- Born: 21 June 1945 Viggiù, Province of Varese, Italy
- Died: 8 September 2018 (aged 73) Milos, Greece
- Education: Polytechnic University of Milan
- Occupations: Architect, urban planner, academic

= Federico Oliva (architect) =

Italian architect and urban planner

Federico Oliva (21 June 1945 – 8 September 2018) was an Italian architect, urban planner and academic. He was professor of urban planning at the Polytechnic University of Milan, and president of the Istituto Nazionale di Urbanistica (INU) from 2005 to 2013.

==Life and career==
Oliva was born in Viggiù, in the province of Varese. He graduated in architecture from the Polytechnic University of Milan in 1969, where he later became professor of urban planning at the Faculty of Architecture and Society.
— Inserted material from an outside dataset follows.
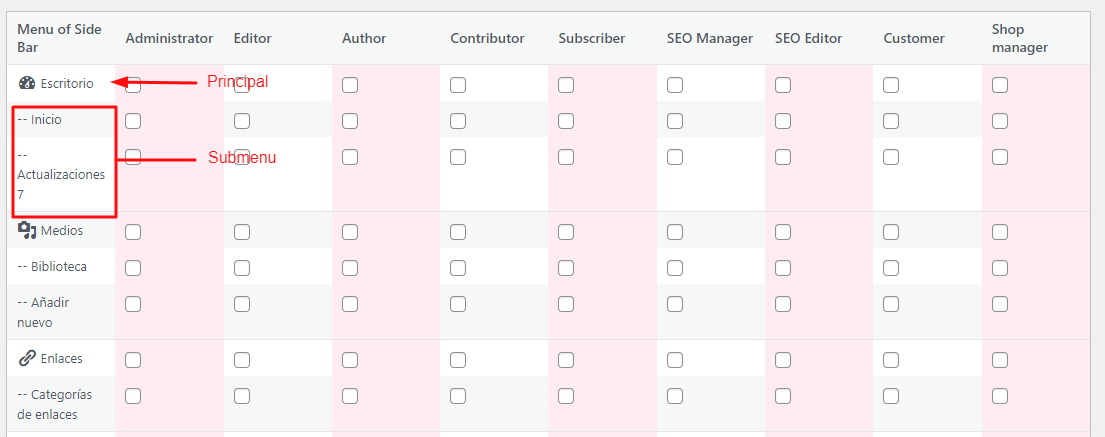
Task: Click the Administrator column header
Action: (x=169, y=38)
He was also president of the master's degree course in Urban Planning and Territorial Policies.

His professional activity focused mainly on urban planning and territorial development. He was involved in numerous urban and territorial plans, including the master plans of Pavia, Ancona, Reggio Emilia, Piacenza, Rome, La Spezia, and Cuneo, as well as territorial coordination plans for several Italian provinces, including Pesaro and Urbino, Perugia, and Forlì-Cesena.

In 2005, he became president of the Istituto Nazionale di Urbanistica, serving until 2013. In 2014, he became director of the journal Urbanistica.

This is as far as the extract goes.